Publié le 22 juin 2023

11 minutes de lecture


Les coproduits, ces parties de la plante qui n'ont pas encore de marché mais possèdent de grandes qualités , comptent parmi les ressources à valoriser. Anas de lin, paille de lavande ou balles de grains, l'isolation leur tend les bras.

Normandie, Hauts-de-France et Île-de-France orientale possèdent une richesse locale : la culture du lin, plante à fibre avant tout utilisée pour le textile. En France, 26 teilleurs et coopératives la transforment. Des industriels produisent des panneaux à base de laine de lin issue des fibres courtes (étoupes), non utilisées dans l’industrie textile. Après le teillage, reste les anas de lin. Ces fragments de bois de l’intérieur de la tige mesurent 1 à 2 cm. Aujourd’hui, ils sont valorisés en litière ou en panneaux agglomérés, et pourquoi pas en isolation, sous forme de vrac en combles perdus. L’association Yser Houck, qui sauvegarde le patrimoine flamand, et l’université de l’Artois testent ce matériau depuis 2015. « C’est un produit local, très peu valorisé, de moindre coût et qui pourrait être mis en œuvre aisément, sans transformation, dans l’habitat rural ancien, souligne Alain Lucas, membre de l’association. Son coût varie de 30 à 150 €/t. Notre objectif est de monter une filière locale et faire entrer le lin dans le dispositif d’isolation à 1 €, au moins au niveau régional. Cependant, le dossier technique d’application (DTA) doit être porté par un acteur de la filière, agriculteur ou teilleur. »

La coopérative L.A. Linière, à Bourbourg (59), développe des blocs isolants lin-chaux, nommés Bâtilin. La Scic Ecobatys (35) l’utilise en brique lin-terre. Alain Marcom, artisan et formateur à Inventerre Scop, se sert de l’anas comme correcteur thermique dans ses enduits lin-terre, en finition. Pour trouver artisans et producteurs, l’Association générale des producteurs de lin (AGPL) recense les contacts.

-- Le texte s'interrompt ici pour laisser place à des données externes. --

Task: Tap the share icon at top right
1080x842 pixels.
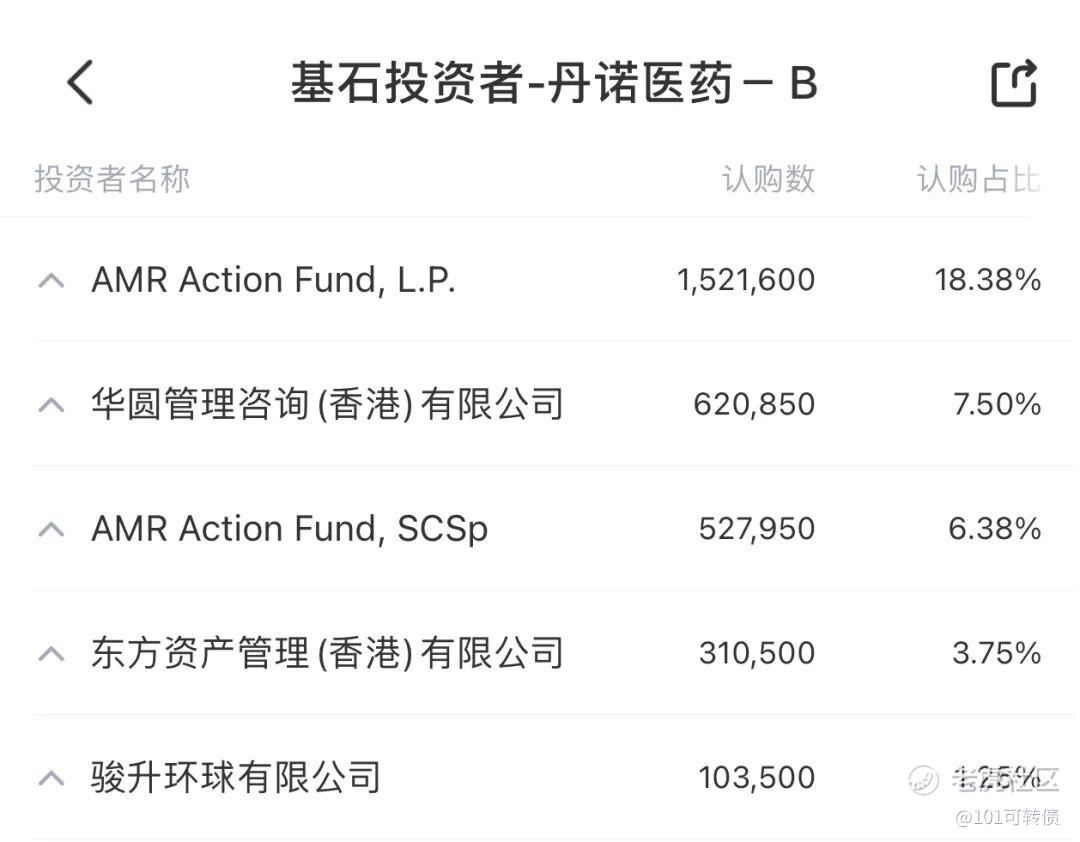Action: [1013, 83]
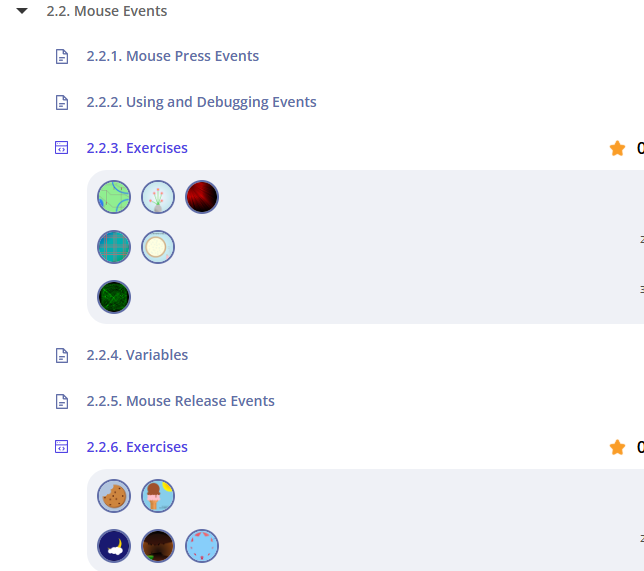Open 2.2.2. Using and Debugging Events
Screen dimensions: 644x571
201,102
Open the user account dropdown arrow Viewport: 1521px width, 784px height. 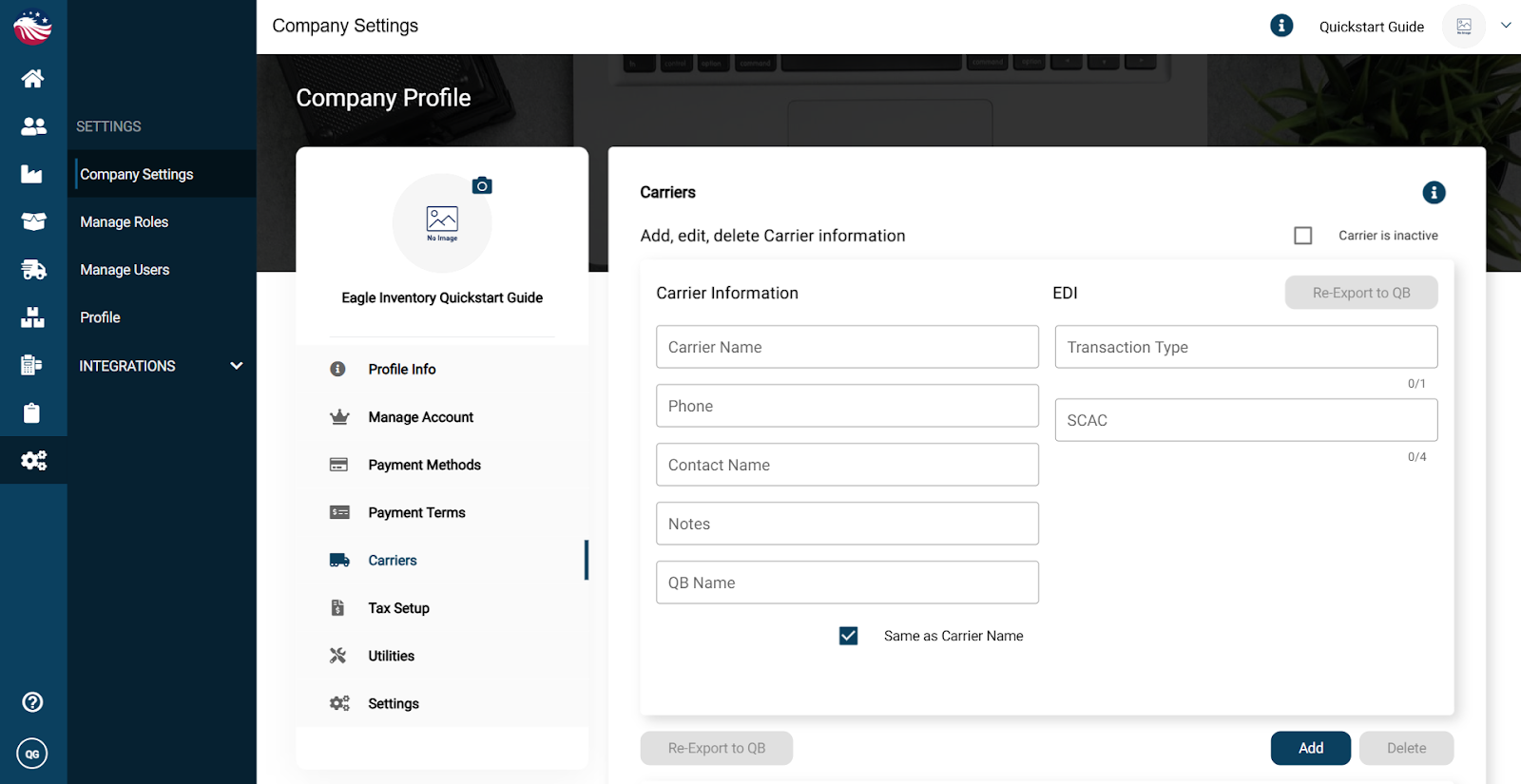1506,26
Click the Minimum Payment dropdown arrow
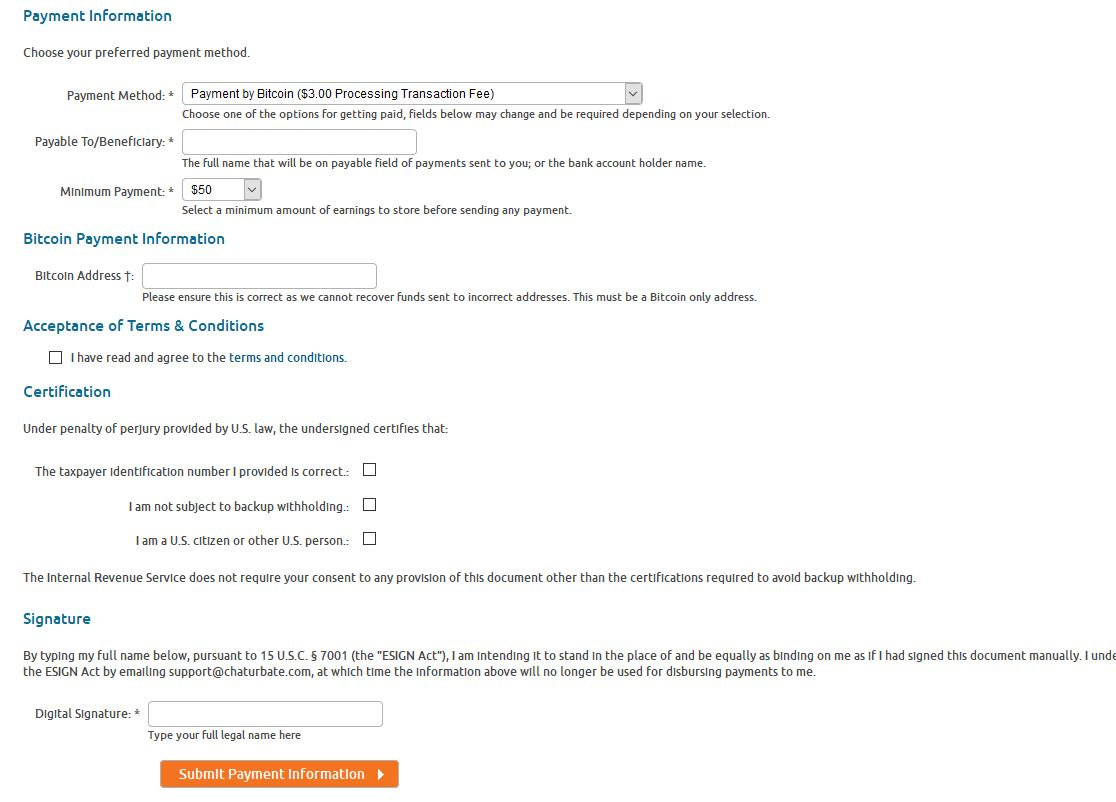Screen dimensions: 1116x802 click(x=252, y=190)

Une isolation qui sent bon

Dans le sud, la lavande commence à faire parler d'elle. Cette aromatique composte rapidement après avoir été distillée. Elle sert surtout à amender les sols, mais à petite échelle, elle convient à la construction. Sa forte teneur en silice et l'essence de lavande résiduelle repoussent les insectes et rongeurs. Fabrice Del Rosso, ingénieur en sciences des matériaux, a produit de la paille de lavande pour l’isolation pendant 15 ans. « J’ai arrêté car c’était beaucoup de travail. Je broyais et stockais 10 000 m3/an. Il n’y a pas de filière artisanale ou agricole, mais ce serait une belle opportunité pour un jeune qui veut se lancer. » Cette culture emblématique de la Provence remonte dans l’Hexagone. 500 ha de lavandin devraient être plantés en Eure-et-Loir dans les trois prochaines années et une distillerie est en construction. Présente partout en France, la balle aussi attire. Ou plutôt les balles, coques, cosses, écales… Tous ces coproduits issus du décorticage des « grains vêtus » réalisé en atelier et non au champ par la moissonneuse batteuse. C’est le cas du riz, des petit et grand épeautres, du sarrasin, du millet, du tournesol. En vrac, ces balles servent à isoler planchers et combles perdus. La filière se monte peu à peu, en commençant par la balle de riz. Il existe quatre entreprises de décorticage en Camargue, soit potentiellement 10 000 maisons isolées par an. Mais une seule a investi dans le nettoyage des grains, Balle Concept, à Arles. Les balles doivent être extrêmement bien triées pour supprimer tous les grains (appétants et sensibles à l’eau) et être étuvées pour stopper la germination. Dans les Hautes- Alpes, Le Gabion achète des balles de riz nettoyées en bottes haute densité, les conditionne et les revend à cinq magasins Gedimat.